# [WHAT TO WORK ON]
What you return should be each line of the data containing the string "message".

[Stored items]
══════════════════════════════

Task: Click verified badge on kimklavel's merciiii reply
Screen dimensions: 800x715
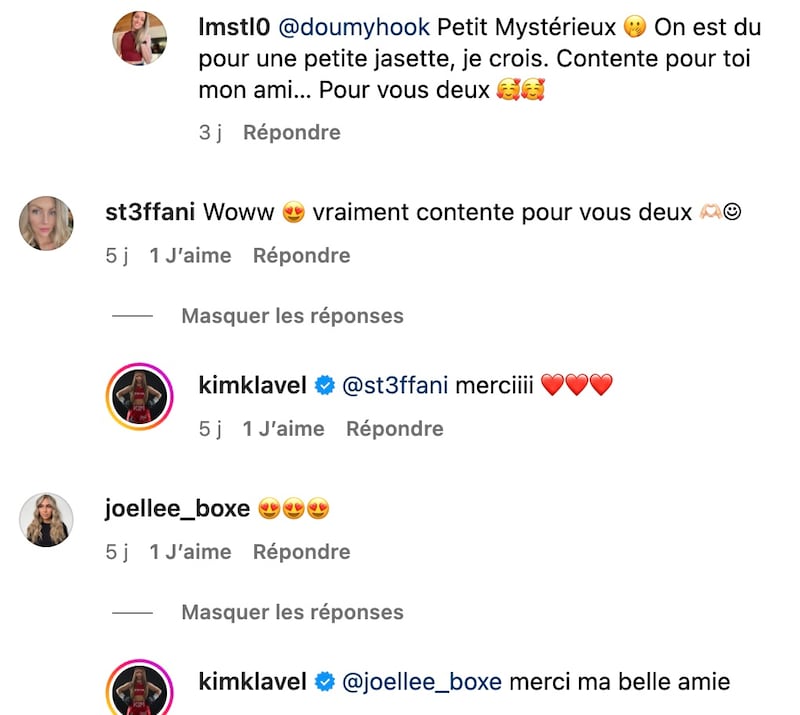Action: click(324, 385)
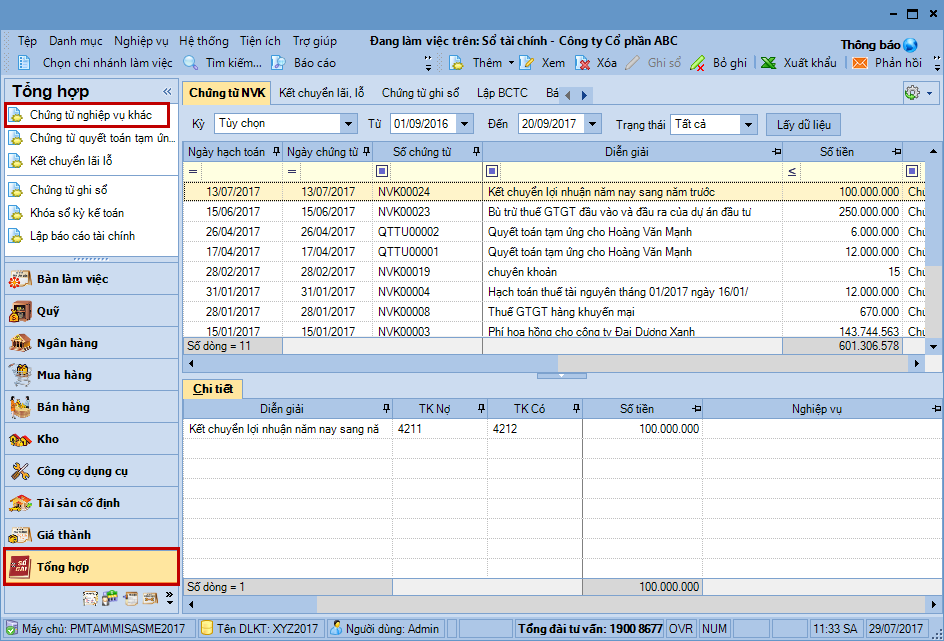944x641 pixels.
Task: Open the Báo cáo report icon
Action: point(279,63)
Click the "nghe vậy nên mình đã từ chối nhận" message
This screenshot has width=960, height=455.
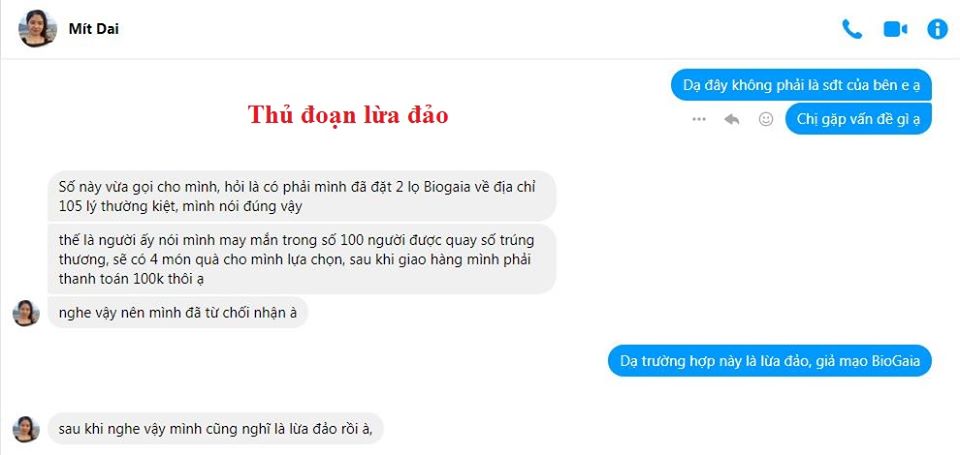click(x=178, y=312)
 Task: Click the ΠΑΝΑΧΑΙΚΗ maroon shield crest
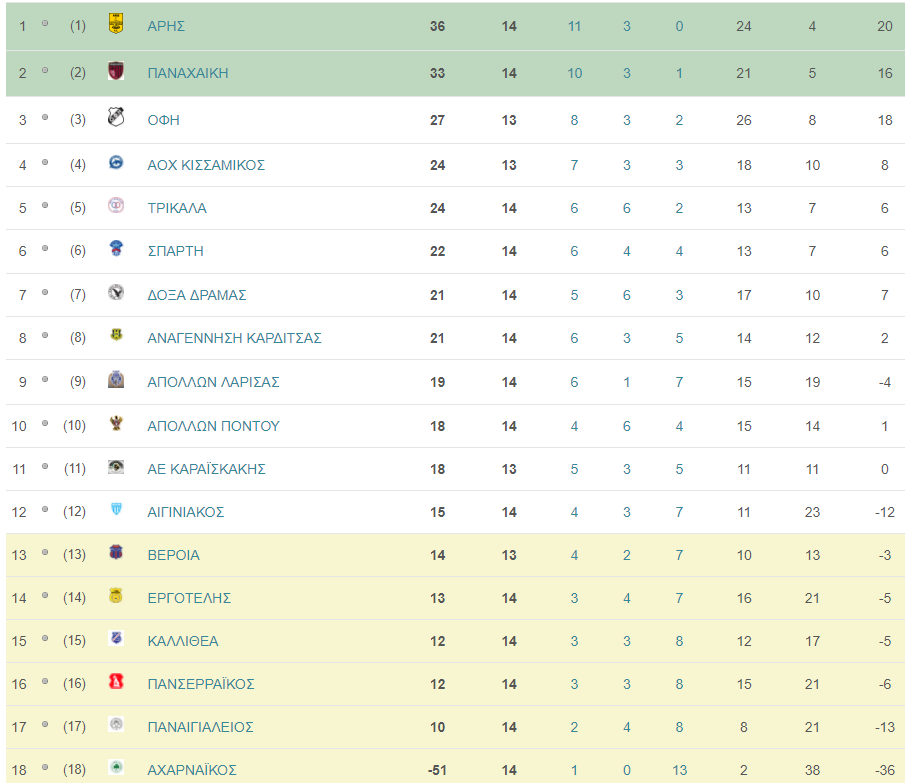click(116, 70)
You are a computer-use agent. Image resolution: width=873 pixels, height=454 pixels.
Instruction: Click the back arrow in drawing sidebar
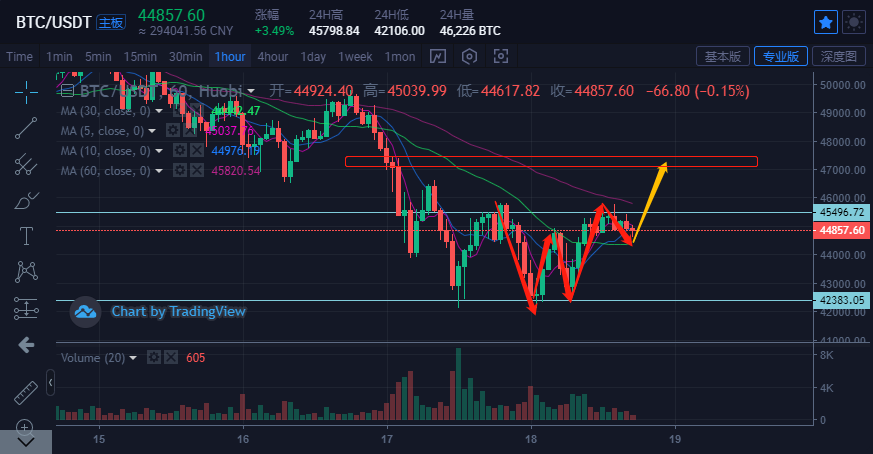[26, 345]
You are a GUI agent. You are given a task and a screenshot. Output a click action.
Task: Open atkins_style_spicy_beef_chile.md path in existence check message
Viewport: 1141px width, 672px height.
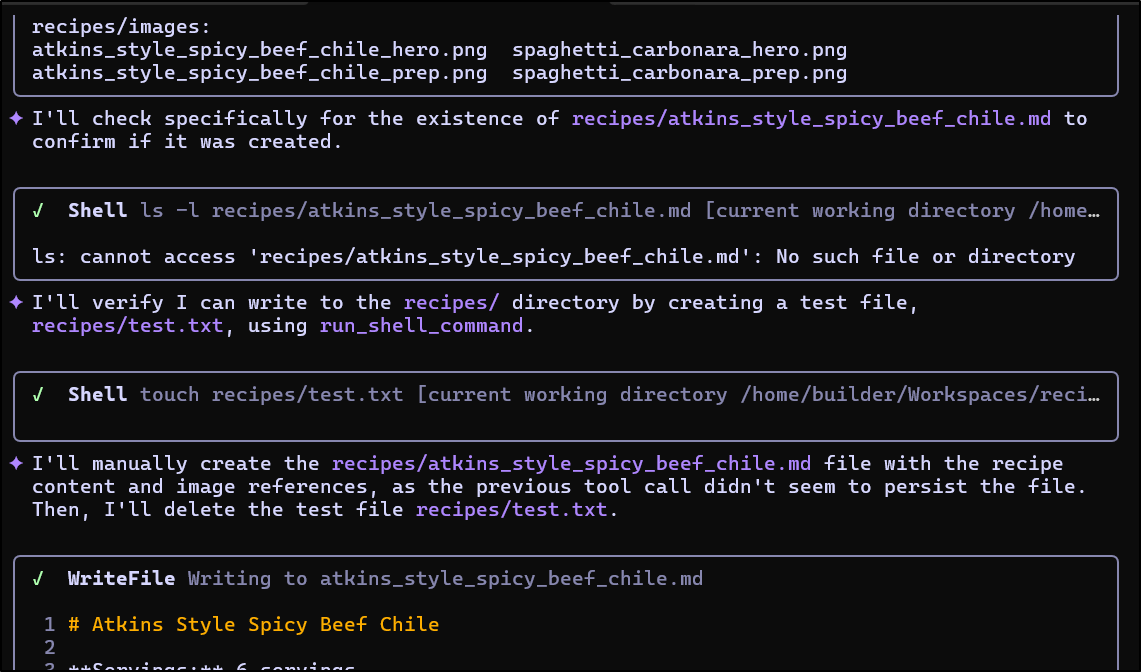[x=811, y=119]

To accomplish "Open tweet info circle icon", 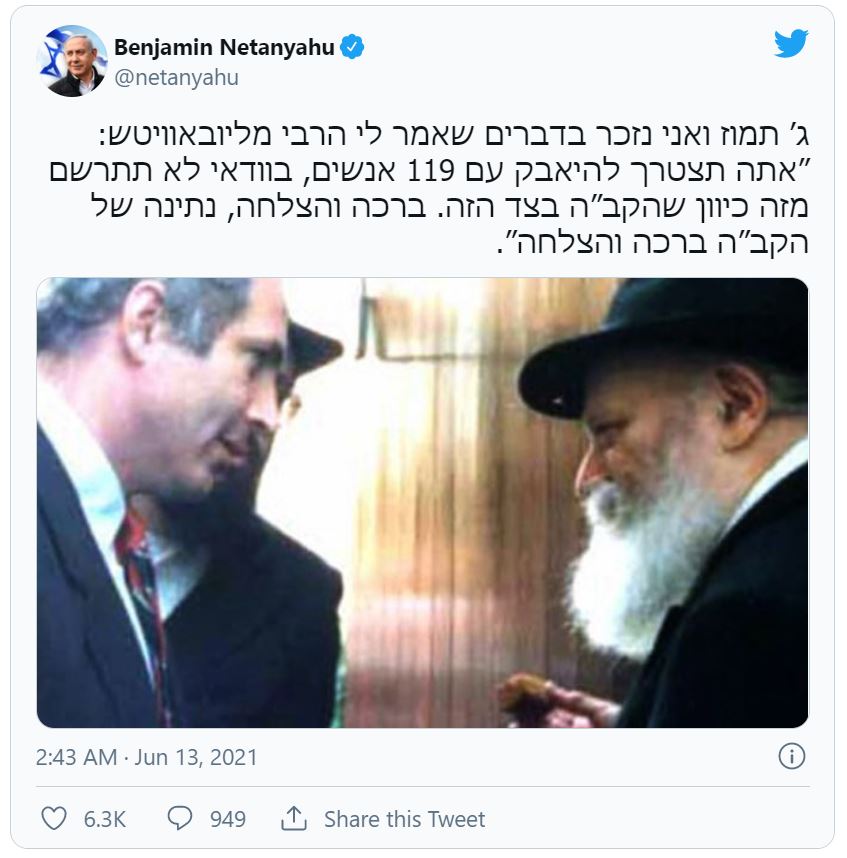I will click(x=791, y=757).
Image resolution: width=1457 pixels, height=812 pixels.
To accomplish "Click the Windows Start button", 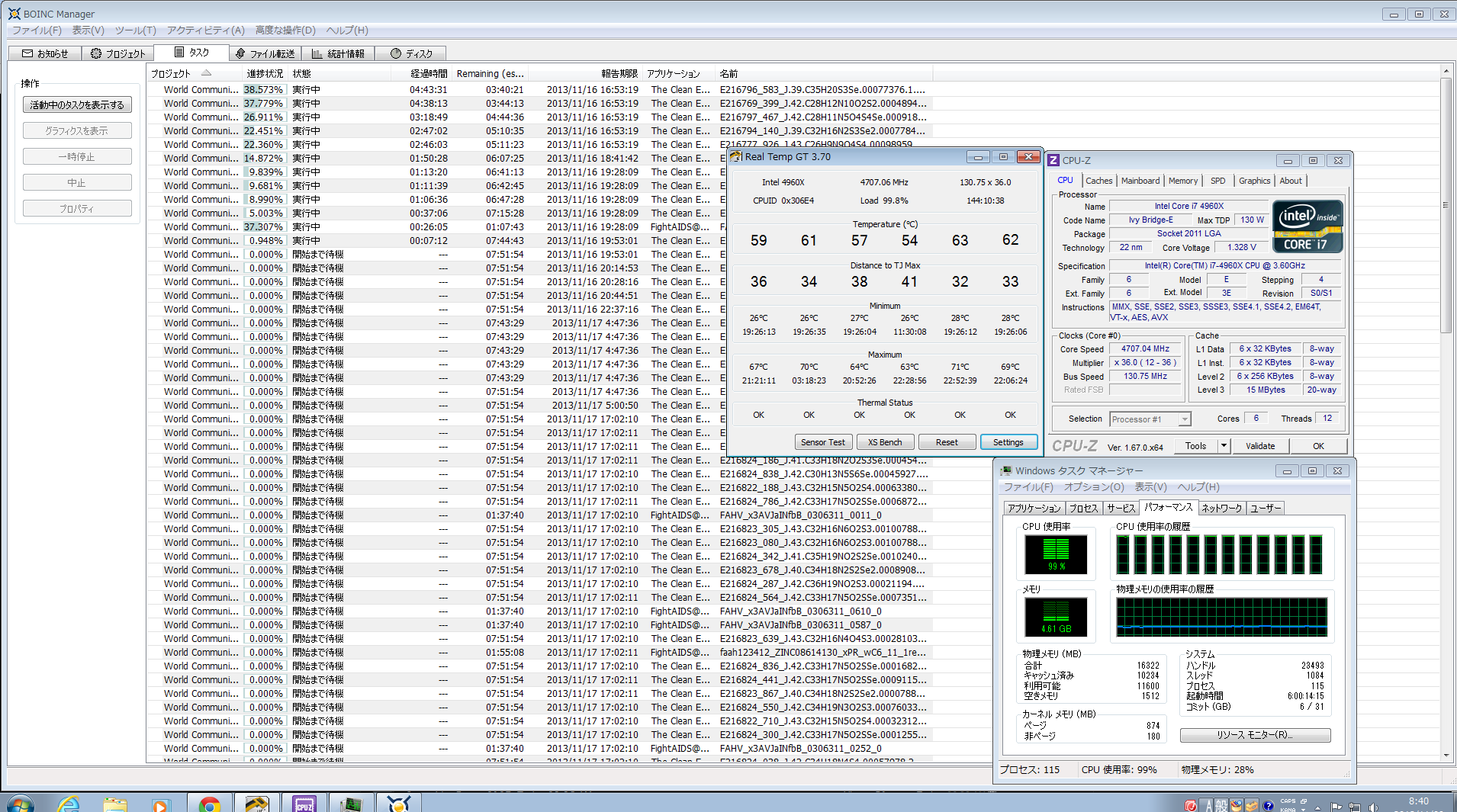I will [x=20, y=804].
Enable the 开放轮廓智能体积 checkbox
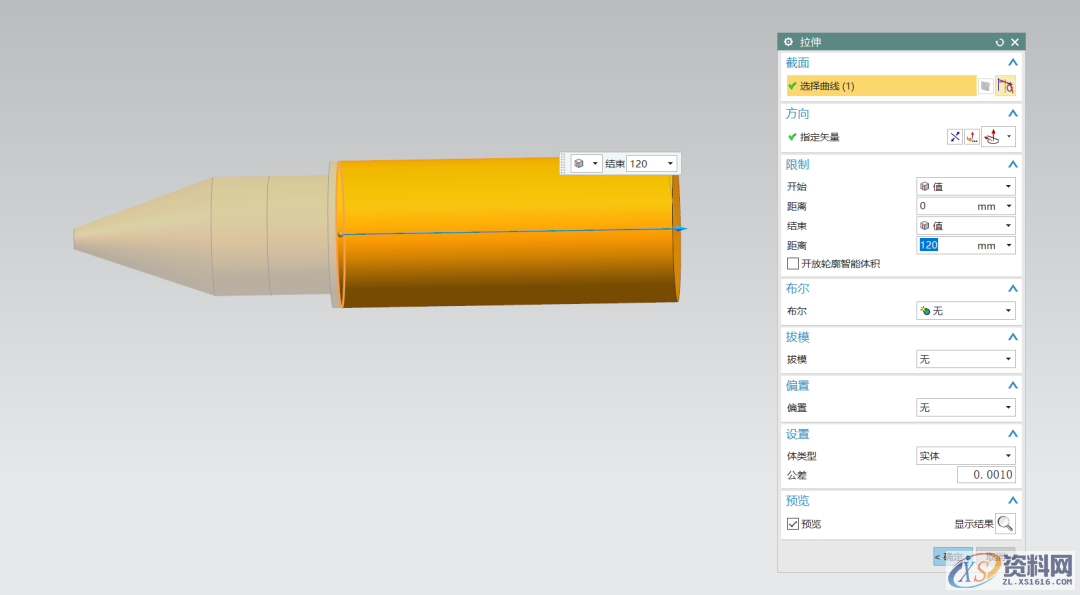Screen dimensions: 1080x595 click(x=793, y=264)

══════════════════════════════

# [EXPECTED OUTPUT]
Click the "nghe vậy nên mình đã từ chối nhận" message
Task: Open atkins_style_spicy_beef_chile.md path in existence check message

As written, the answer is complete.